*Exercise*: Transcribe the entries exactly. Start at the top, stop after the line with "Given: Disable the orange markers toggle", and omit every picture.

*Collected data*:

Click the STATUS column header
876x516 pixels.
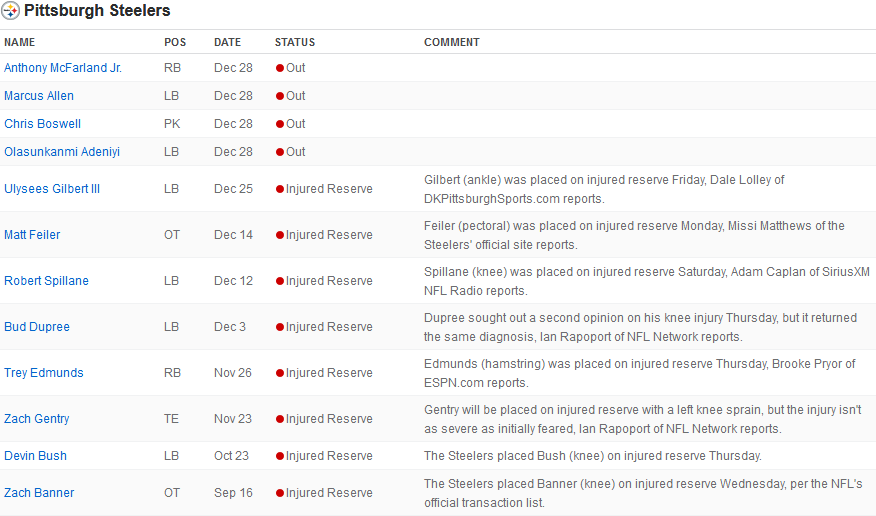pos(295,42)
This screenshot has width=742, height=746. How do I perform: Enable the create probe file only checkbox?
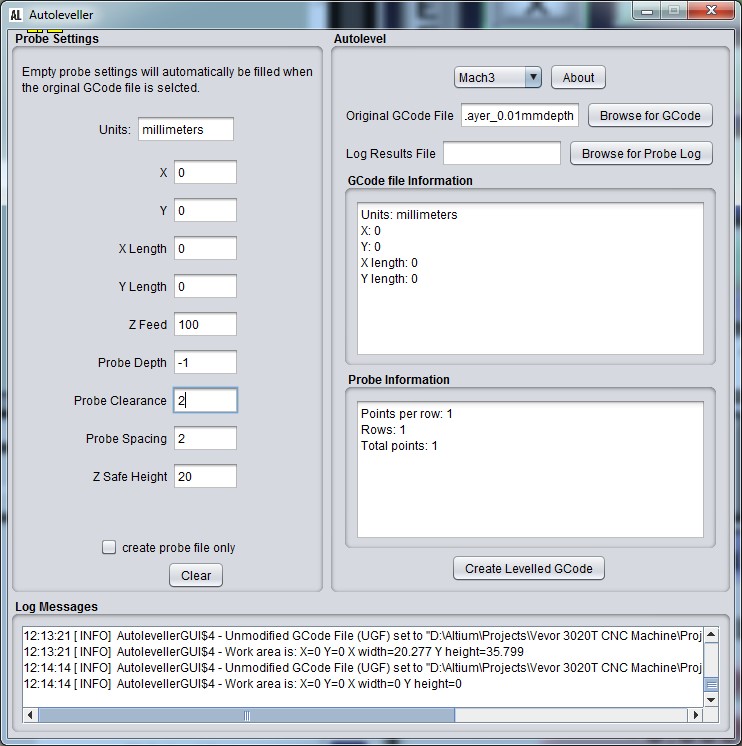pyautogui.click(x=109, y=547)
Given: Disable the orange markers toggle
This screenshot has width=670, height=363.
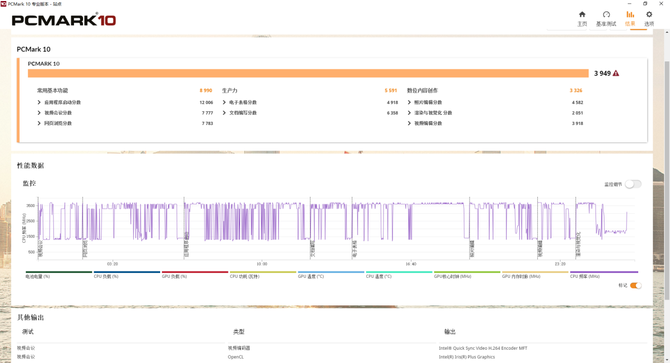Looking at the screenshot, I should pyautogui.click(x=635, y=285).
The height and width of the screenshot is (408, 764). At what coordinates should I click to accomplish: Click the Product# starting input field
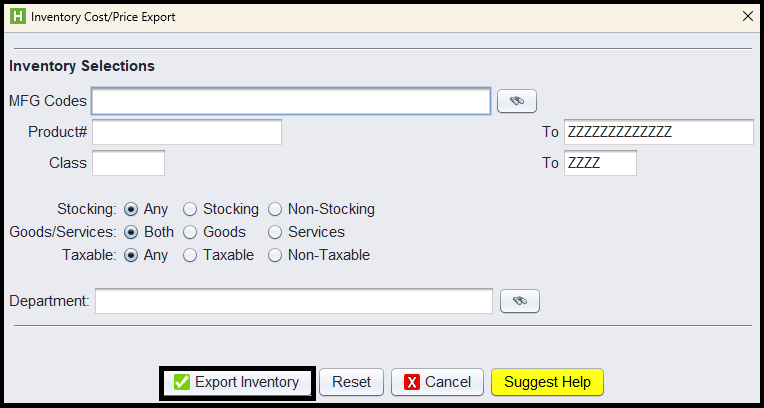click(x=186, y=132)
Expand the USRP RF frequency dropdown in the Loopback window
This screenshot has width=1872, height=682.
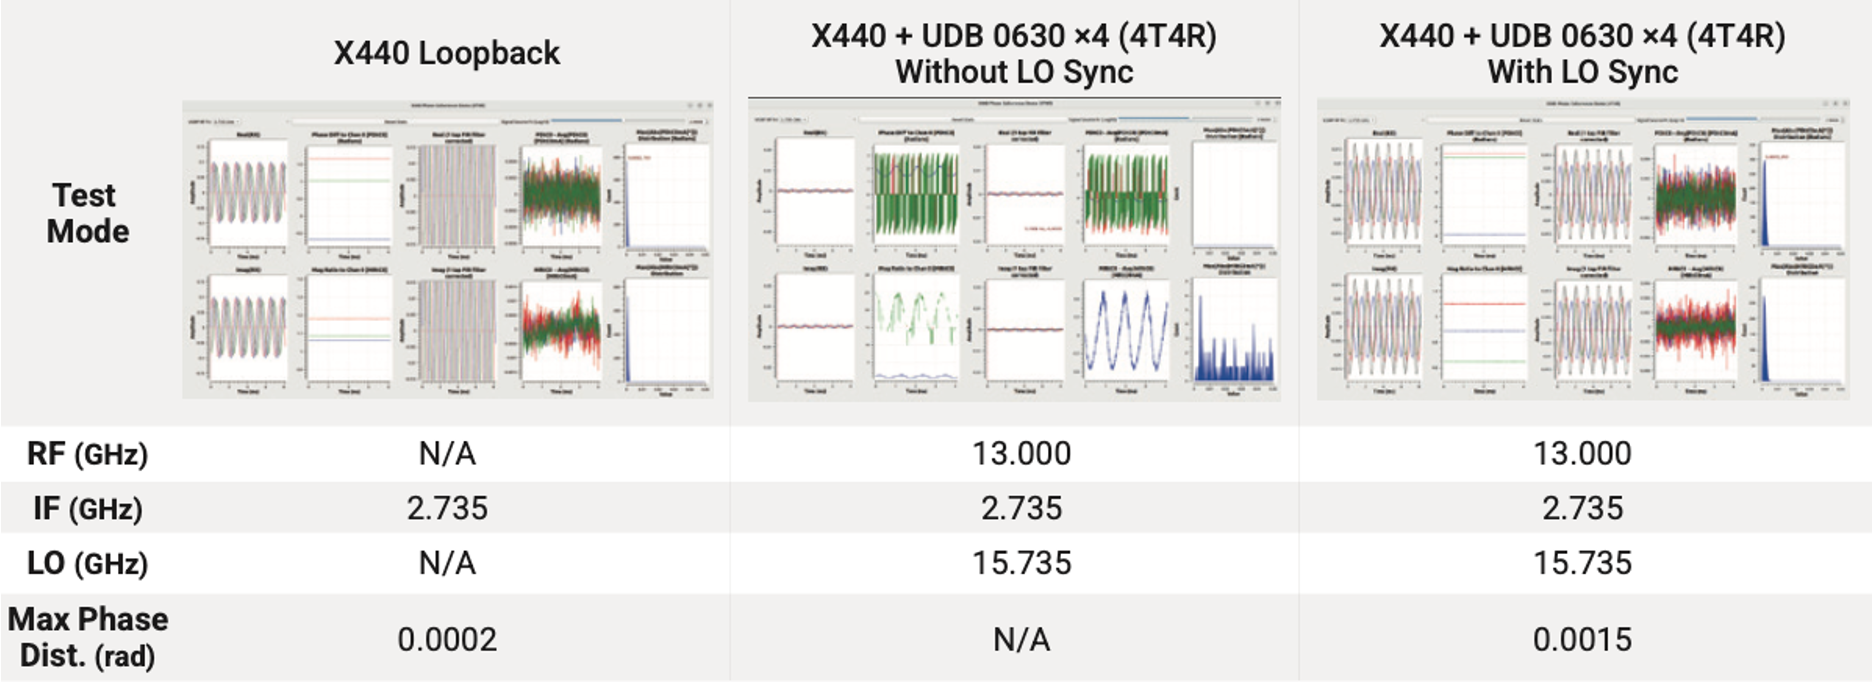coord(227,122)
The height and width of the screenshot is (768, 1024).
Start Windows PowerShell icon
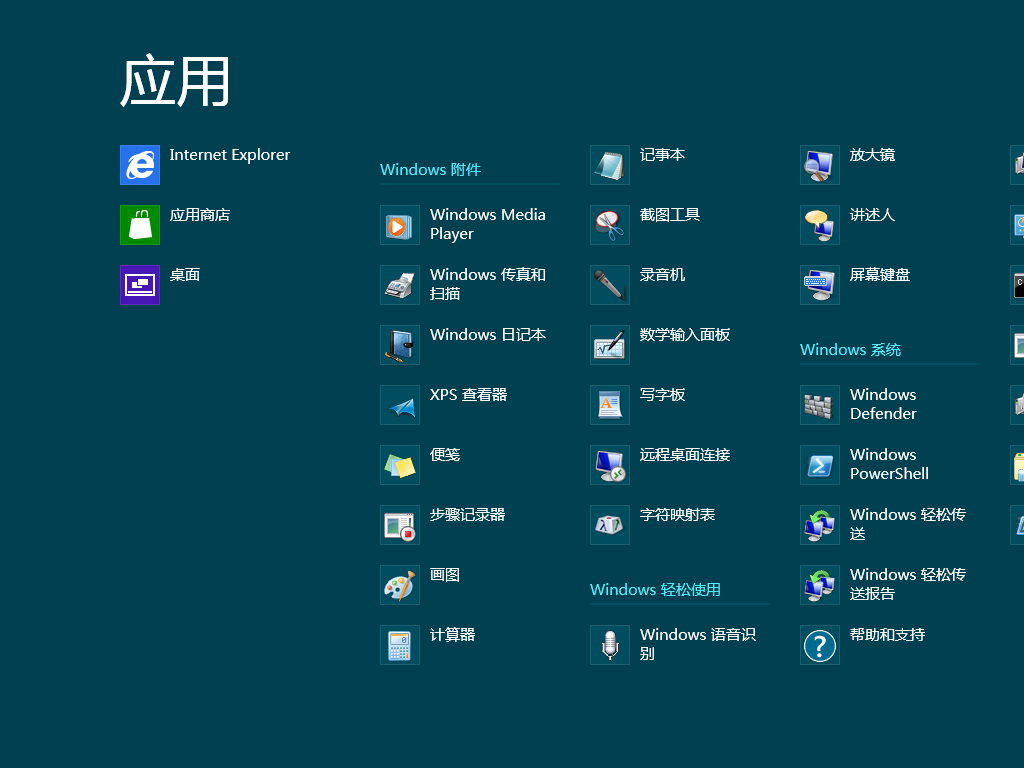click(820, 465)
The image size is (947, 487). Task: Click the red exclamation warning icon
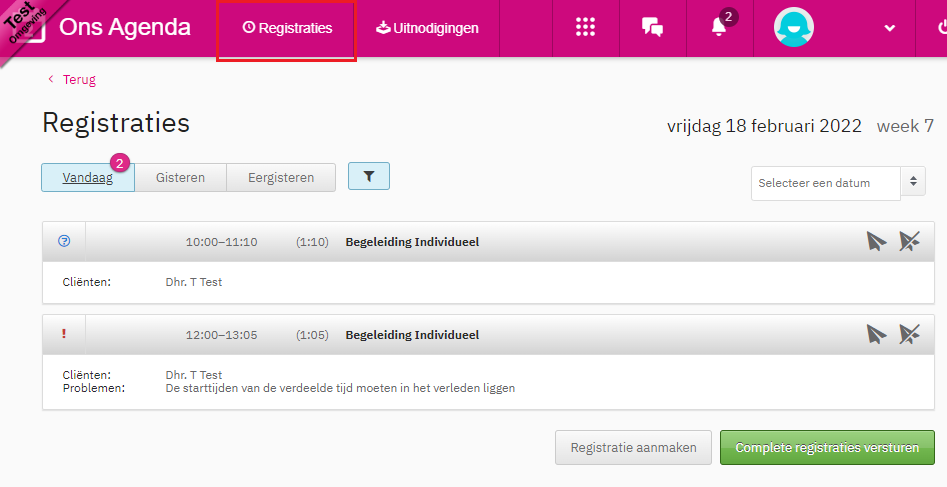point(65,334)
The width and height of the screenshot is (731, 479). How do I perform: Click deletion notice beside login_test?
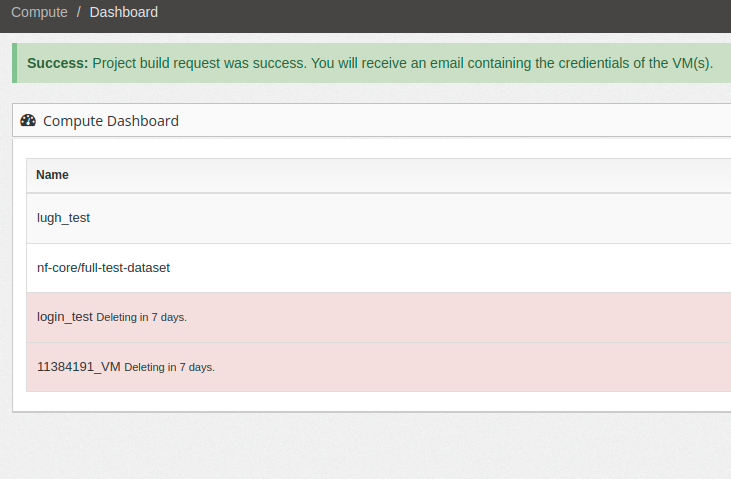141,317
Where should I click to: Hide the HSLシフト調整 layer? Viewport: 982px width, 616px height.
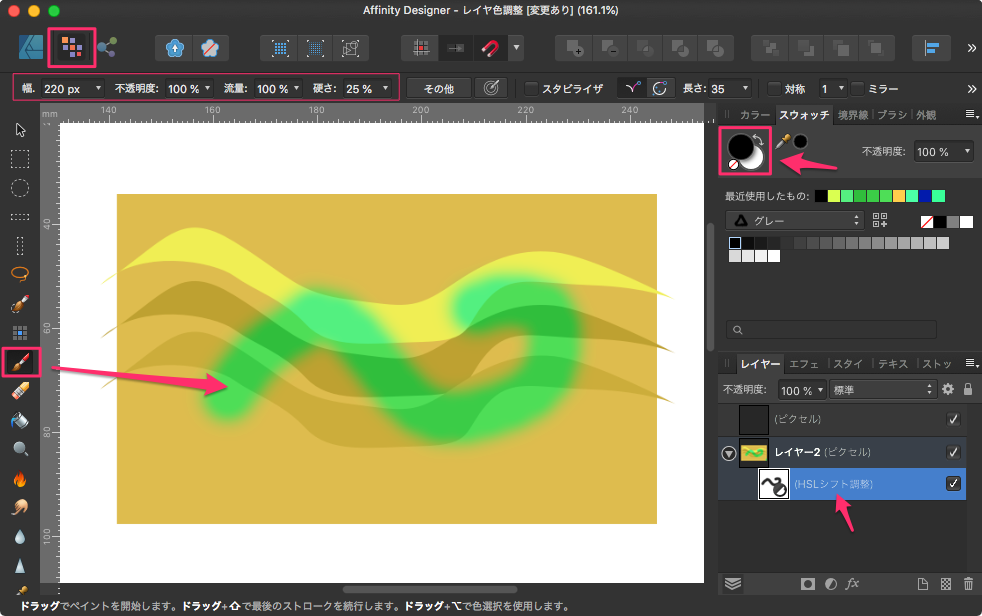coord(953,484)

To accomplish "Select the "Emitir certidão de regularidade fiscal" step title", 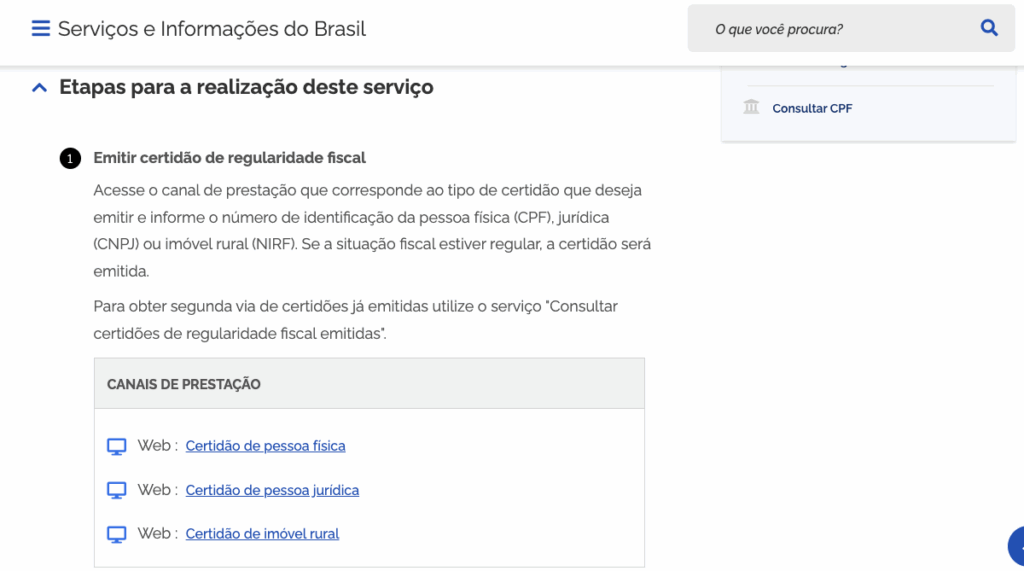I will click(229, 158).
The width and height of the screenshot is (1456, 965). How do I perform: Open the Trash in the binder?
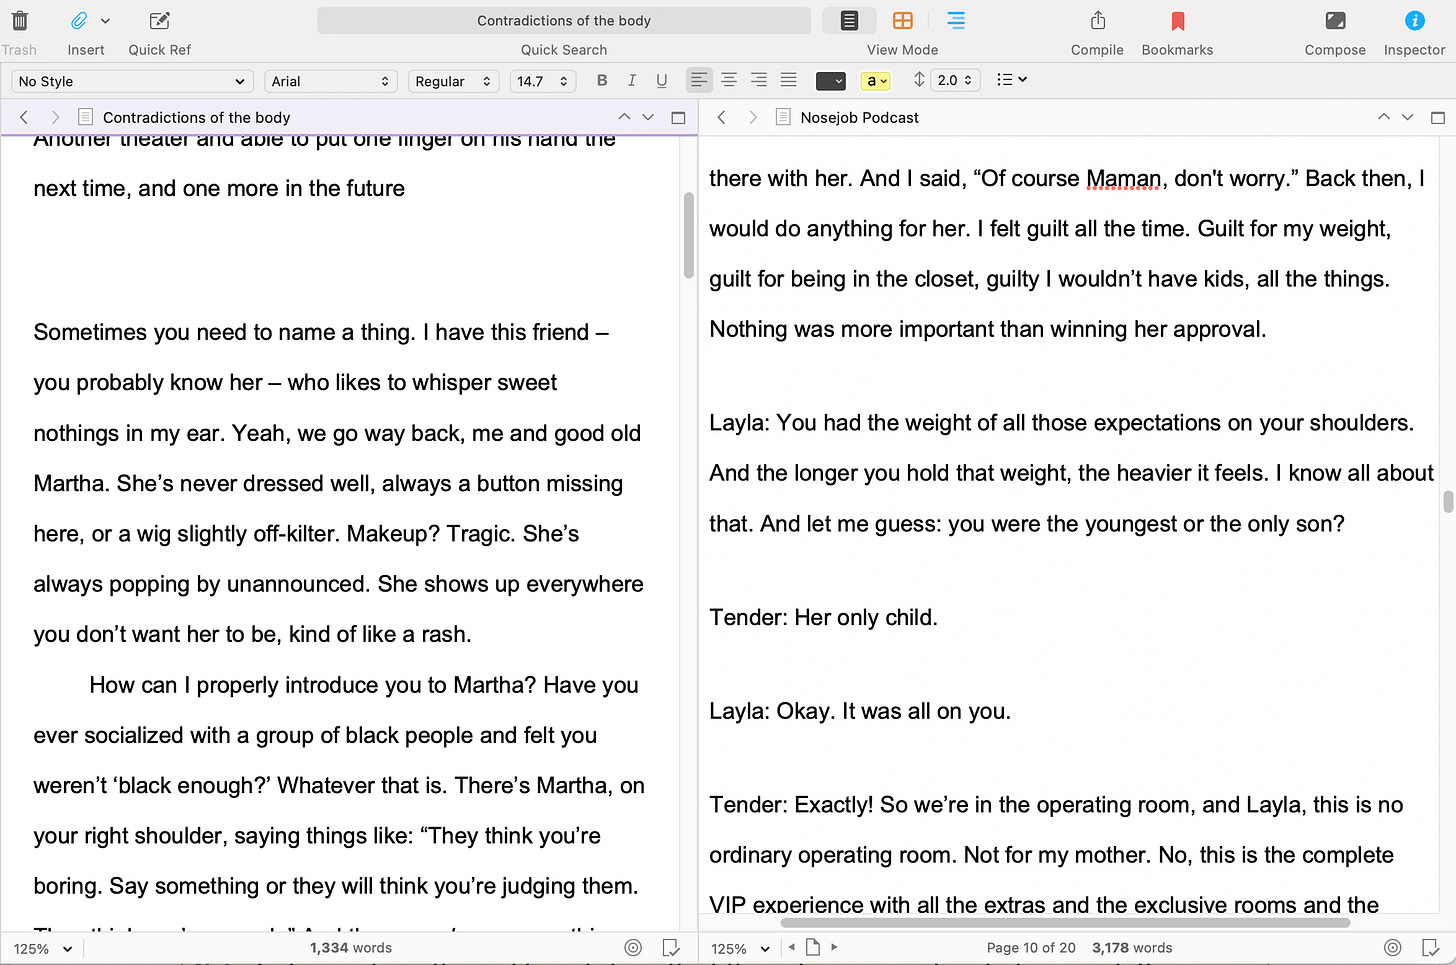pos(20,20)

*Response to the exercise*:
Click the STATUS column header
876x516 pixels.
pos(295,42)
This screenshot has width=742, height=746. How do I perform: Enable the create probe file only checkbox?
pyautogui.click(x=109, y=547)
Given: Disable the orange markers toggle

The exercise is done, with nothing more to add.